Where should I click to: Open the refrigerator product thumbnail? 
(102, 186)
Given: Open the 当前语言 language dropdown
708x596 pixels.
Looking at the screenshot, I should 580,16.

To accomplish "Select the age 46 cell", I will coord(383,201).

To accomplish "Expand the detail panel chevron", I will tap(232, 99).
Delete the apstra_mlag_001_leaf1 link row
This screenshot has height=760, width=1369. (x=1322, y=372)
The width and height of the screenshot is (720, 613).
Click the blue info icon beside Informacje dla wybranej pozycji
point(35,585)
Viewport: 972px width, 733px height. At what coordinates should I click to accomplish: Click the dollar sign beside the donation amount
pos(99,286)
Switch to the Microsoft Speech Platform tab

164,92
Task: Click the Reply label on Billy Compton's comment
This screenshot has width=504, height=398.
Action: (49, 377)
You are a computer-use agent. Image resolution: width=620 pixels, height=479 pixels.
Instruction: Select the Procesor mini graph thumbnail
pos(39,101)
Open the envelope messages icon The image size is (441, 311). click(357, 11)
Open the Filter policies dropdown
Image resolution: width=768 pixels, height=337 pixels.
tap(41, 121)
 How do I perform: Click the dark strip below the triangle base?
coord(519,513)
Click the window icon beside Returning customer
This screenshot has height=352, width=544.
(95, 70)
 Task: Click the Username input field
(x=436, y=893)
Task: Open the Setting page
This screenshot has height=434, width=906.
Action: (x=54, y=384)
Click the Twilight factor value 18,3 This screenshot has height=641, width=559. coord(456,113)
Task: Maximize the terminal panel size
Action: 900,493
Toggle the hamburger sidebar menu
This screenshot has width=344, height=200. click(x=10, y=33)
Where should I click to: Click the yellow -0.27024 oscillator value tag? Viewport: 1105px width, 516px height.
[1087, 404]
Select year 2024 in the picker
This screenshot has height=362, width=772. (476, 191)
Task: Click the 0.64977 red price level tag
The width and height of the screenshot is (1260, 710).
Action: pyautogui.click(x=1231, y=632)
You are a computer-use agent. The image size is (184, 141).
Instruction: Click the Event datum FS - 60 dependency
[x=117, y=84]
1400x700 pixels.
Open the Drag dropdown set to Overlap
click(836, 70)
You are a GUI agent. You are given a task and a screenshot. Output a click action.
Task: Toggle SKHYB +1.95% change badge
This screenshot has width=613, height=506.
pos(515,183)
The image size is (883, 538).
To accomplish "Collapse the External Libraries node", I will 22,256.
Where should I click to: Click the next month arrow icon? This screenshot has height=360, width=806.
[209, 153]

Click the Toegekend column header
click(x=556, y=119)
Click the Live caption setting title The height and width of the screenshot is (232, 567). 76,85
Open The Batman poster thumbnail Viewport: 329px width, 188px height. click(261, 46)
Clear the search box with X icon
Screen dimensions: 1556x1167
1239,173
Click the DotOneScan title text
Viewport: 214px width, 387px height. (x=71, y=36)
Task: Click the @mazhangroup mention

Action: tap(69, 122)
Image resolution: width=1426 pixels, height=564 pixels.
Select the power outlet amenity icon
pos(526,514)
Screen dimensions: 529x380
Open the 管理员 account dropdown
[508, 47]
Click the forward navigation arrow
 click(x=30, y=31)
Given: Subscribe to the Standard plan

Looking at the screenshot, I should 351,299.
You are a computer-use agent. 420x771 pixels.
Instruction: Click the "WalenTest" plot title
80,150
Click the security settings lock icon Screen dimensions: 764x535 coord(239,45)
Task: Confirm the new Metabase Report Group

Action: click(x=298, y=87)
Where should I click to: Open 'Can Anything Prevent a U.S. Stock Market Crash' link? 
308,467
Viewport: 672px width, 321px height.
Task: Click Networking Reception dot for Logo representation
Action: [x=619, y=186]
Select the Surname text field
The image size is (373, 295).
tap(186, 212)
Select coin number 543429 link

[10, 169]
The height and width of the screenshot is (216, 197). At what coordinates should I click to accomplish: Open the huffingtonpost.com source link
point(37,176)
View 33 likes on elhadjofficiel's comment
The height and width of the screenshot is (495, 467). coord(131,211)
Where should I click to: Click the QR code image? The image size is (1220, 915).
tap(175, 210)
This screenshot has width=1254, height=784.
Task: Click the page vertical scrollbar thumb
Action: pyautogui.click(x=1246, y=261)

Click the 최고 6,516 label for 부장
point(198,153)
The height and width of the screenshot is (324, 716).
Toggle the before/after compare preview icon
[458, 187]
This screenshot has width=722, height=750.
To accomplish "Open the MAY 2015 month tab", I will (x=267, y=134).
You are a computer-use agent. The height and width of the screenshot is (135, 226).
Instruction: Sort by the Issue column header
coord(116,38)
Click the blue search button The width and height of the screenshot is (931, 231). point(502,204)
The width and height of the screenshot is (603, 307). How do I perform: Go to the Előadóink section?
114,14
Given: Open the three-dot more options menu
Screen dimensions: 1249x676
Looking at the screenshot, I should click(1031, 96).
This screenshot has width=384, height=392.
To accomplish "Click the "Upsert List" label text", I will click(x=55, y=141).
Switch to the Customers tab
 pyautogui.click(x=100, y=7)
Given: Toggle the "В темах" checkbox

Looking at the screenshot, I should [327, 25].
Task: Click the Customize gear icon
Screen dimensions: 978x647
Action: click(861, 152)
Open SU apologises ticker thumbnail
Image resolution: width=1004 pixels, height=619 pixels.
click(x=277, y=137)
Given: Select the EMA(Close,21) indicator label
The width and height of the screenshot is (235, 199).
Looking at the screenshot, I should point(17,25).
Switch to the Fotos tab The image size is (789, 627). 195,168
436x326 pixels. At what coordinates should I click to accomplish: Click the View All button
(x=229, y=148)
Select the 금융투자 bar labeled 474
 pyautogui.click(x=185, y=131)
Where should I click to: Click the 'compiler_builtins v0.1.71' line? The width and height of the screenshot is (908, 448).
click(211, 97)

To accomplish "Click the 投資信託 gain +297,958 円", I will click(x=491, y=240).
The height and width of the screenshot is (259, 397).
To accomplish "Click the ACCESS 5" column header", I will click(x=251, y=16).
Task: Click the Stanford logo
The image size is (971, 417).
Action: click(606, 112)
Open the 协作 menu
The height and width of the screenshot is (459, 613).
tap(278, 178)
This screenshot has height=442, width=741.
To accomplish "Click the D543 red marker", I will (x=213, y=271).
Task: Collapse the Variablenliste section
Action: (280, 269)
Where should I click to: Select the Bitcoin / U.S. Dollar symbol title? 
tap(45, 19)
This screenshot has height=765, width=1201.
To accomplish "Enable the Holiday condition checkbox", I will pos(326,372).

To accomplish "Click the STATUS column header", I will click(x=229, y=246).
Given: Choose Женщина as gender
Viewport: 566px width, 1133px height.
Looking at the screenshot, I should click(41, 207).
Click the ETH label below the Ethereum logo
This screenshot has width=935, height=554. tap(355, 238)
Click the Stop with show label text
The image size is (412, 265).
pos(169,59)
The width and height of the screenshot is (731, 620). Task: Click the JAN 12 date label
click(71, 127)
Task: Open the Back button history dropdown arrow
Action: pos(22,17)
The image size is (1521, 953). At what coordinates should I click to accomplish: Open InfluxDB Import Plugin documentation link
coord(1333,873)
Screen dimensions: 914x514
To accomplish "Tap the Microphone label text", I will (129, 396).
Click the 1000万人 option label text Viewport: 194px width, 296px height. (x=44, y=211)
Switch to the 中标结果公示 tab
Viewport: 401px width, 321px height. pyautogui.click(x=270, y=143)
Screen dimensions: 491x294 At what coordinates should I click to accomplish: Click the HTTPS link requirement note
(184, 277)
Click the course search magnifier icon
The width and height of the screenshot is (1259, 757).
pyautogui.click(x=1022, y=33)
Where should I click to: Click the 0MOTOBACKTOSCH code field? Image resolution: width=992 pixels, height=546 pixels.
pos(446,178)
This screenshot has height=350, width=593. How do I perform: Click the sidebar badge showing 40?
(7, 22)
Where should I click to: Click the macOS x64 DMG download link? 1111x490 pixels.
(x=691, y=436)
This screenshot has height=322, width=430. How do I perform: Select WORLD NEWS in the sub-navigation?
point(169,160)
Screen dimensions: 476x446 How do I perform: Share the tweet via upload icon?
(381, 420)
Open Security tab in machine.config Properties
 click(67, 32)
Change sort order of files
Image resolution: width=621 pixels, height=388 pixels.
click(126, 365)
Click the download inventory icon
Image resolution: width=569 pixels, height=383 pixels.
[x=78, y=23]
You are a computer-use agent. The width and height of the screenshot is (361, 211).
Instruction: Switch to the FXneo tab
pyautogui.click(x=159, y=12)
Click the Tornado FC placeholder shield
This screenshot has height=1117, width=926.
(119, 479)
========================================================================
** What to do **
Would you please copy exactly the part of the entries above that begins at the line containing "This screenshot has width=722, height=750." and ends at the line containing "This screenshot has height=442, width=741.", both lines included?

** Solution to the exercise **
This screenshot has width=722, height=750.
To accomplish "Open the MAY 2015 month tab", I will (x=267, y=134).
You are a computer-use agent. The height and width of the screenshot is (135, 226).
Instruction: Sort by the Issue column header
coord(116,38)
Click the blue search button The width and height of the screenshot is (931, 231). point(502,204)
The width and height of the screenshot is (603, 307). How do I perform: Go to the Előadóink section?
114,14
Given: Open the three-dot more options menu
Screen dimensions: 1249x676
Looking at the screenshot, I should click(1031, 96).
This screenshot has width=384, height=392.
To accomplish "Click the "Upsert List" label text", I will click(x=55, y=141).
Switch to the Customers tab
 pyautogui.click(x=100, y=7)
Given: Toggle the "В темах" checkbox

Looking at the screenshot, I should [327, 25].
Task: Click the Customize gear icon
Screen dimensions: 978x647
Action: click(861, 152)
Open SU apologises ticker thumbnail
Image resolution: width=1004 pixels, height=619 pixels.
click(x=277, y=137)
Given: Select the EMA(Close,21) indicator label
The width and height of the screenshot is (235, 199).
Looking at the screenshot, I should point(17,25).
Switch to the Fotos tab The image size is (789, 627). 195,168
436x326 pixels. At what coordinates should I click to accomplish: Click the View All button
(x=229, y=148)
Select the 금융투자 bar labeled 474
 pyautogui.click(x=185, y=131)
Where should I click to: Click the 'compiler_builtins v0.1.71' line? The width and height of the screenshot is (908, 448).
click(211, 97)

To accomplish "Click the 投資信託 gain +297,958 円", I will click(x=491, y=240).
The height and width of the screenshot is (259, 397).
To accomplish "Click the ACCESS 5" column header", I will click(x=251, y=16).
Task: Click the Stanford logo
The image size is (971, 417).
Action: click(606, 112)
Open the 协作 menu
The height and width of the screenshot is (459, 613).
tap(278, 178)
This screenshot has height=442, width=741.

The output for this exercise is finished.